I verdiniani debuttano male con i superstiti di Fi che si alleano alla fronda dem

. Politica

il debutto dei verdiniani la stampella di Ala alla maggioranza non e' andato bene con il governo che e' scivolato clamorosamente sulla riforma Rai. L'Ala sta per liberalpopolari autonomi. Un po' complicato e lungo da pronunciare. Quindi ecco l'ennesima acrostico della politica con la stessa sigla di un amminoacido con l'assonanza toponomastica Punta Ala. Verrebbe da dire che si dovrebbe trasformare in un Ale' per Renzi e il suo governo.
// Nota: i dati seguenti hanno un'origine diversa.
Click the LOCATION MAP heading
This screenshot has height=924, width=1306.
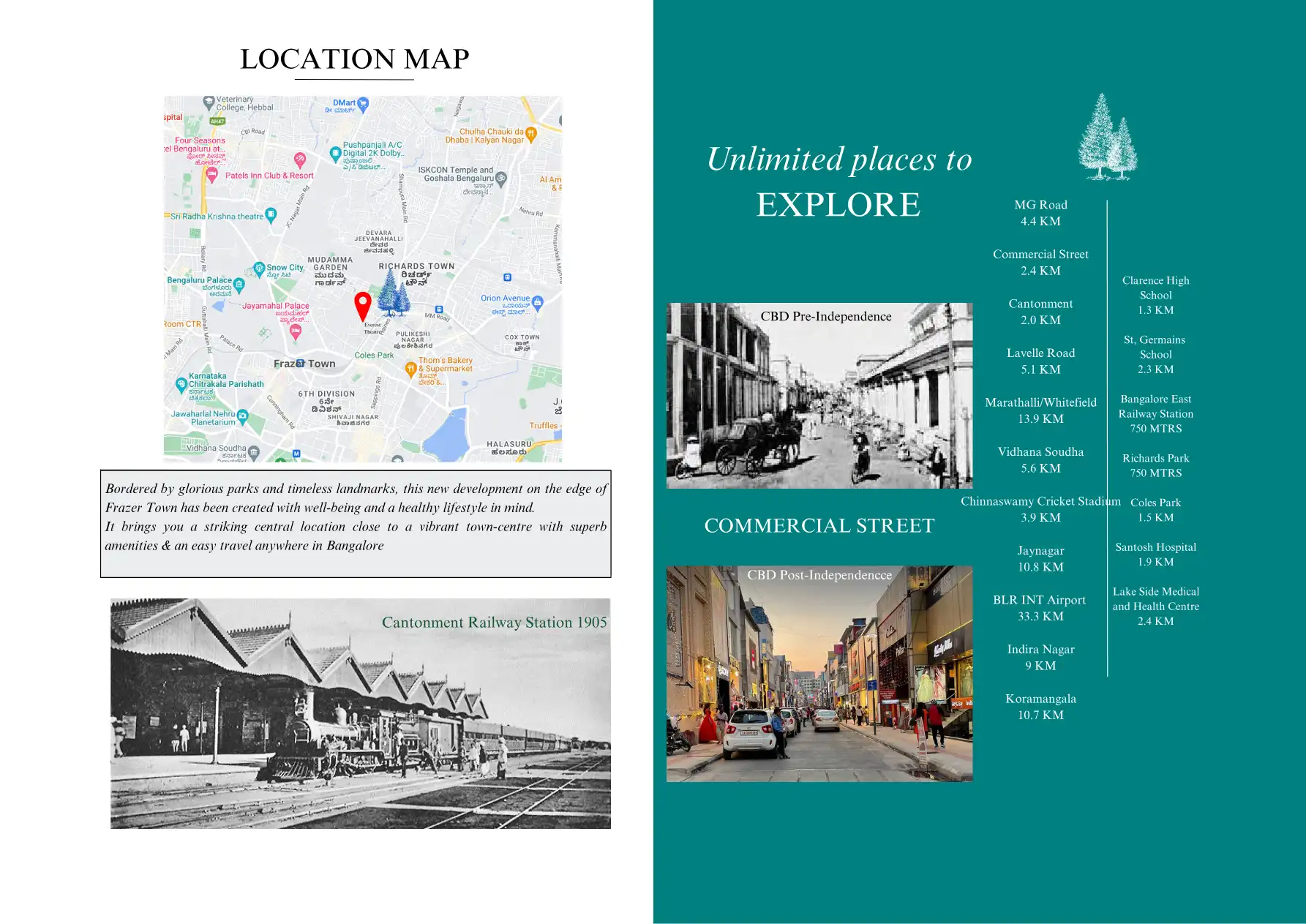[354, 59]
Un governo che ormai conta su molte forze proveniente dalla schieramento in ritirata, almeno strategica, del Cavaliere Silvio Berlusconi. Con Renzi ci sono gli organici di Alfano, che fanno parte a tutti gli effetti del governo ed ora arrivano i dieci soccorritori per le riforme. Mai forse un Parlamento ha visto una simile transumanza con un mischiamento di posizioni e con ribaltamenti all'interno dei vari partiti. Che ha interessato anche Grillo con i suoi ribelli e i fuggitivi dal Pd renziano, guidati da Fassina e Civati. Ma nelle aule di Camera e sopratutto di Senato, dove la maggioranza corre sul filo, niente sembra sicuro. E la fronda del Pd ne approfitta per fare la voce grossa e per stoppare quando può la marcia del giovane premier toscano. Come oggi, e se il buon giorno si vede dal mattino Renzi ha di che preoccuparsi. Le riforme costituzionali sono li' ad un passo della vera verifica, che poi sarà una sorta di verifica parlamentare di governo.